A very exciting development is the digitizing and online publication of eight Middle Eastern library collections, the result of a collaboration with the French National Library. There are so many Arabian horse related treasures in the French National Library, and I can’t help think how many more lie in the Middle Eastern ones.
Better resolution photos from the Shuwayman Sabbah stallion Mahboub Halab in France this summer.
I spent some time with my friend Jean-Claude Rajot and his companion Fabienne Vesco and her daughter Severine this past summer. His imported Syrian stallion Mahboub Halab is looking glorious. I have other better photos too.
A photo of the desert bred stallion Telmèse, born in 1903, imported to France by Quinchez in 1912 has surfaced on allbreedpedigree.com. His name is spelled “Telmez” there. There is no strain recorded for Telmese, only that he was an “Asil de la tribu des Chammars”. This marks one of the first usages of the term “Asil” for an Arabian horse in French official records. His most important progeny includes the stallion Djebel Moussa, sent to Tunisia, out of Dragonne, and the mare Medje, out of Dragonne’s daughter Dourka.
The desert-bred Arabian stallion Dahman, born in 1900, imported from Syria to France’s Pompadour stud in 1909 by Quinchez, remains one of the prototypes of the authentic Arabian stallion. He was bred by the Shammar, by a stallion of the Dahman strain, out of a mare of the Rabdan strain. This photo is in a 1923 article from the magazine “Le Sport Universel Illustre”, from the Bibliotheque Nationale de France.

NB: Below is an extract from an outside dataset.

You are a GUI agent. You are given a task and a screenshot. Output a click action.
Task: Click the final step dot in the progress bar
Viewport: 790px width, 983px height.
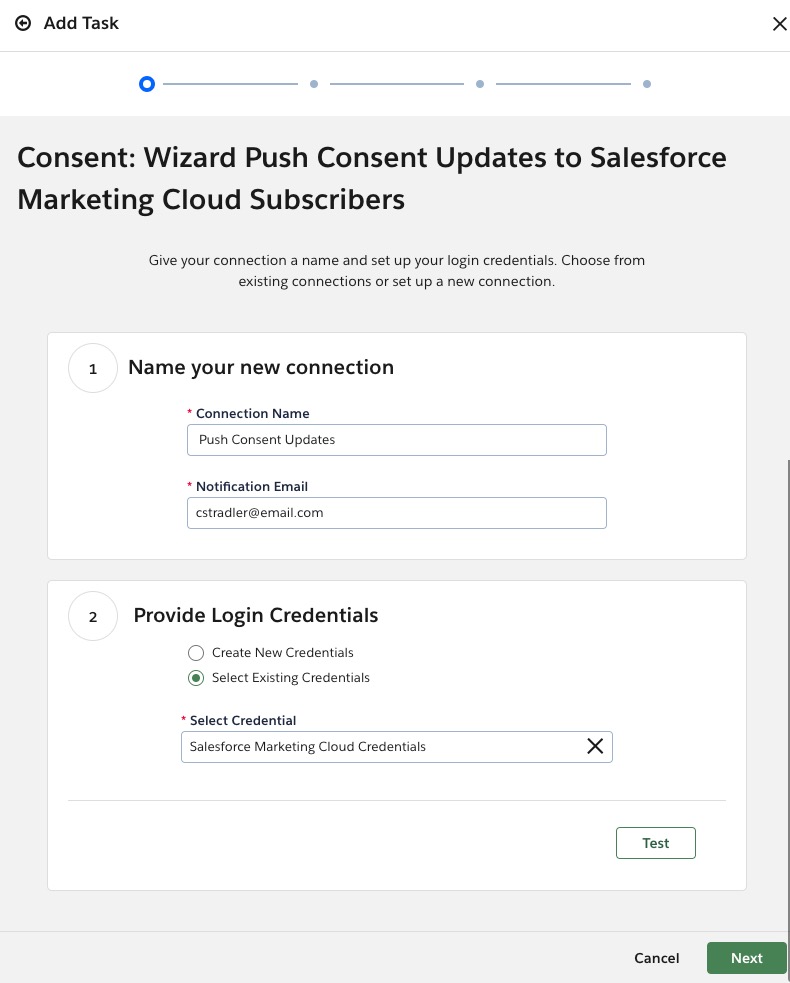click(647, 84)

Lieutenant-General Sir Frederick Sleigh Roberts was the commander of the British expeditionary forces — the Kabul Field Force — that fought the second Anglo-Afghan war from 1878 to 1880. General Roberts led his 10,000 troops, including 2800 British soldiers, on the legendary march from Kabul to Kandahar, where he defeated the forces of Ayub Khan. The war horse General Roberts rode on the 20 days march from Kabul to Kandahar and on much of the campaign was Vonolel, a desert-bred Arabian stallion (photo below, at the National Army museum). Vonolel ranks high in the pantheon of history’s most famous war steeds
The French military airport in the foreground, the Euphrates and its modern bridge in the background. The bridge was built by the French in 1927 and destroyed by ISIS in 2013.
I will never, ever tire of watching that mythical photo of the Kuhaylan Haifi stallion, Monsoon (Tripoli x Ceres). Thank you Anita Westfall, for taking it. My Thalia (Javera Thadrian x Bint Dharebah by Monsoon) is a Monsoon granddaughter.
This week, my beautiful Ginger (DA Ginger Moon) left for Idaho, on lease to Bev Davison. She will be missed, but I could not give her the chance she deserved over the past three years, for lack of a suitable stallion, and competing breeding projects (and programs). Her 2015 miscarriage after a successful breeding to the aged Bahraini Mlolshaan stallion in Michigan still haunts me. Bev will attempt a breeding to Buckner (photo below), on lease from Rosemary, Terry and Lyman Doyle, and then to one of her handsome Babson-Doyles, if all goes well. Buckner is double Greggan and double Subani, and it does not get better than that!